Someone in the lab emailed me today saying that she wouldn't be coming in as she was ill, and that she hoped it was a cold instead of flu. If you're in the same situation, wouldn't it be good if you could test yourself to find out? Well, you can, using a simple dip-stick style test which you can buy online.
That's great and it's easy to envisage how useful this can be but, for me, the interesting page is the one describing the test specifications - how good is the test? The most notable values are the positive (PPV) and negative (NPV) predictive values, which represent the accuracy of a result; PPV represents the proportion of positive results that are truly positive and likewise the NPV is the proportion of test negatives that are truly negative. A PPV of 62% for a nasal swab doesn't seem to be particularly high.

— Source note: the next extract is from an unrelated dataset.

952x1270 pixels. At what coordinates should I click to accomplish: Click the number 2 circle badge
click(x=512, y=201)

As these values very much rely upon seroprevalence it's hard to really tell how useful this is.
These assays do work, and simple lateral flow devices worked really well during the foot and mouth outbreak in 2007 in the UK. These assays currently use antibodies and, without a good antibody, assay sensitivity can be poor. In lab settings, molecular assays based upon detecting viral nucleic acid are generally more sensitive, in particular real-time RT-PCR. Sadly, molecular methods also require much more expensive equipment, making it more difficult to convert a lab procedure into a 'point-of-care' test. Perhaps unsurprisingly, the initial major steps were taken by the military as a response to the threat of biowarfare. Now however, more commercial machines have made their way to the market, for example machines made by Smiths detection.

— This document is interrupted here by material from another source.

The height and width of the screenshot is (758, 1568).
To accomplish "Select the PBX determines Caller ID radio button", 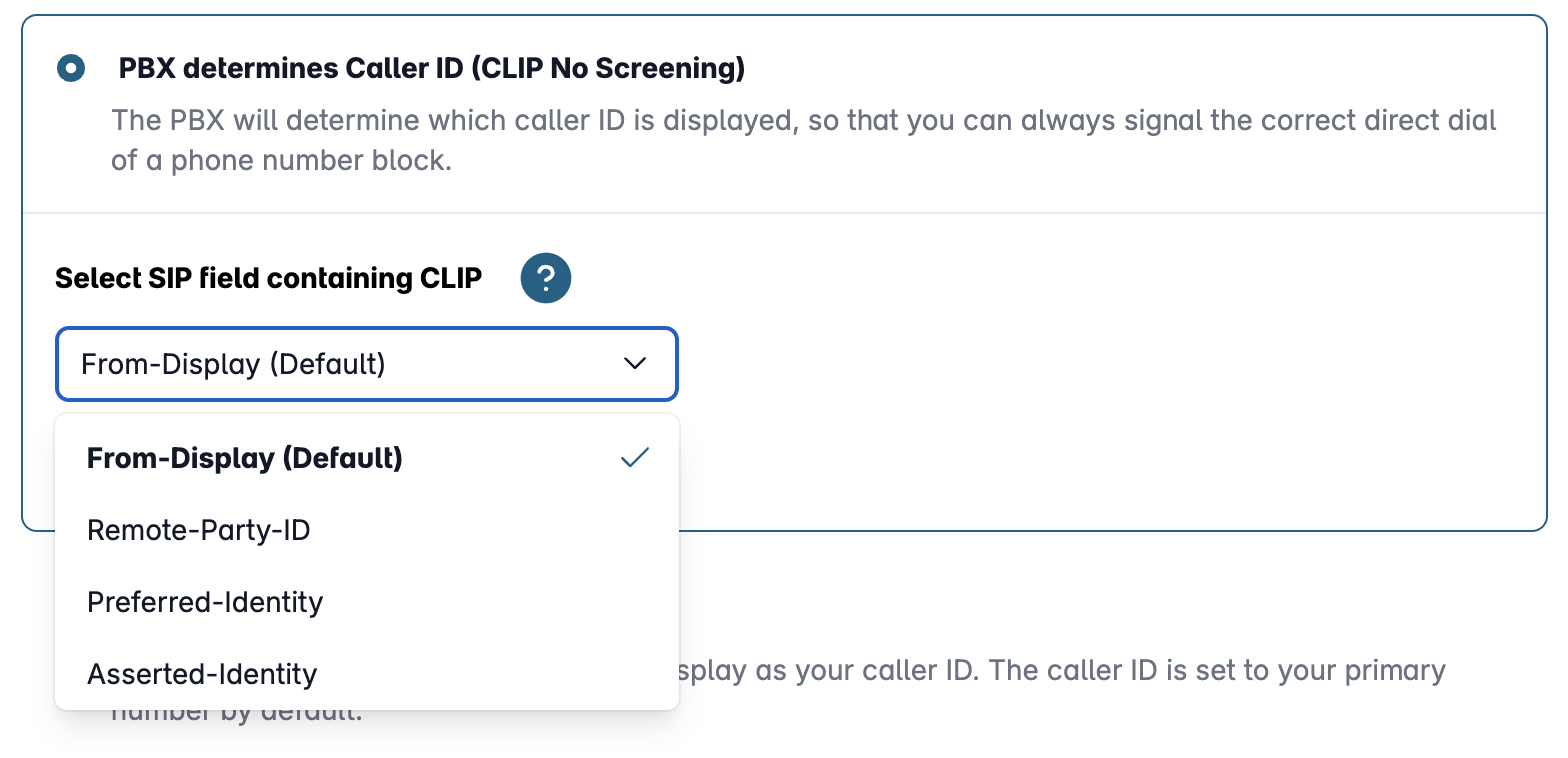I will point(71,69).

|Smiths detection PCR machine: essentially a robot for nucleic acid extraction and a real-time PCR machine packaged in a (very heavy and expensive) briefcase.|
Field based diagnosis is as close now as it has ever been. Ultimately though, the problems of hardware still exist. The machines are expensive; essentially they are the same machines that a lab has packaged into a briefcase. I think molecular assays in the field will only really take off once isothermal assays, such as loop-mediated isothermal amplification (LAMP), are more widespread. As their name suggests, isothermal assays are performed at a single temperature, so all that is required is a simple waterbath set to a particular temperature, as opposed to a block of metal heating up and cooling down.

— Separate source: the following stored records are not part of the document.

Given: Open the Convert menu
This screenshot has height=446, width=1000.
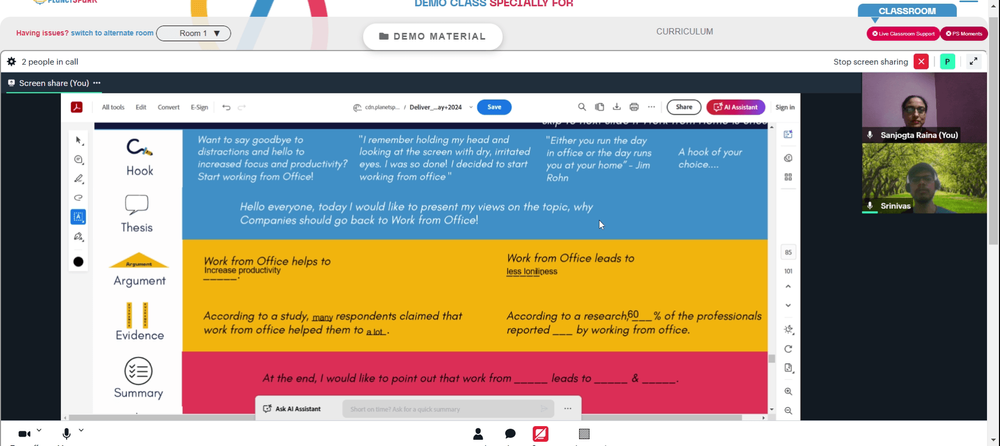Looking at the screenshot, I should (x=168, y=107).
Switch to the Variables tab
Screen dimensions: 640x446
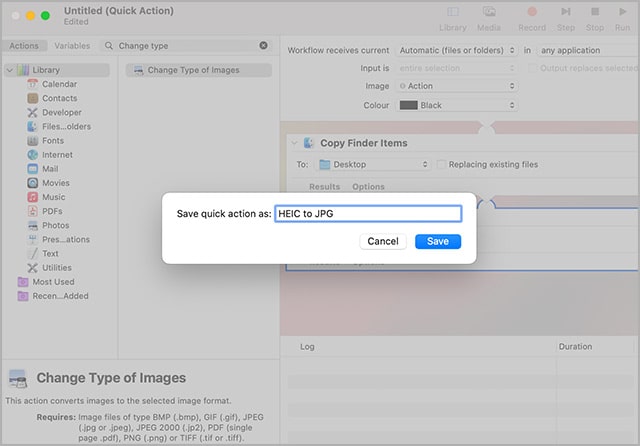(71, 46)
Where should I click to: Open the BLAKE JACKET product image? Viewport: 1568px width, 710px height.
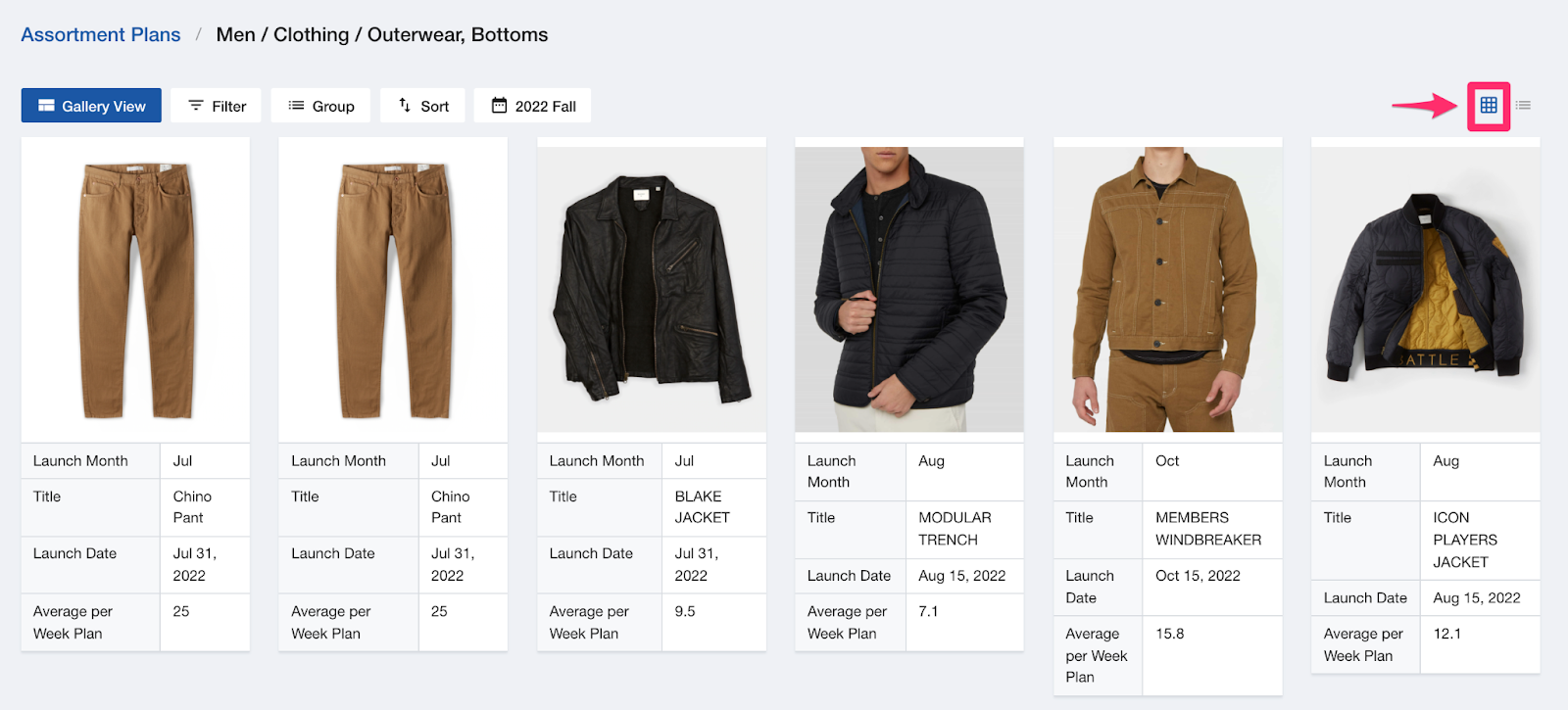coord(652,290)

|Loop mediated isothermal amplification: modified primers loop back to prime the alternative strand. A strand displacing enzyme abrogates the need for variable temperatures.|
Detection is the other problem; fluorescence as a read-out is expensive to a) achieve and b) detect, therefore the gold standard for field-based detection of amplification (PCR, LAMP etc.) is likely to be dipsticks/lateral flow devices as these are easy, more foolproof and provide a clear answer. For now, extraction of the nucleic acid probably remains the biggest obstacle. Another benefit of assays based around isothermal amplification and simple methods of detection is that it allows the use of molecular assays with minimal equipment, meaning that such assays can then be used in resource poor countries.
It is more than likely that the future will be much more sophisticated with much greater scope for what can be detected, although the requirements for simplicity are unlikely to change much. For now, imagine settings such as clinics where patients suspected of hepatitis C can get an instant result. LAMP assays are already available for many of the pathogens that would be on a list of desirable tests; I suspect it won't be long before point of care testing becomes even more widespread than it already is.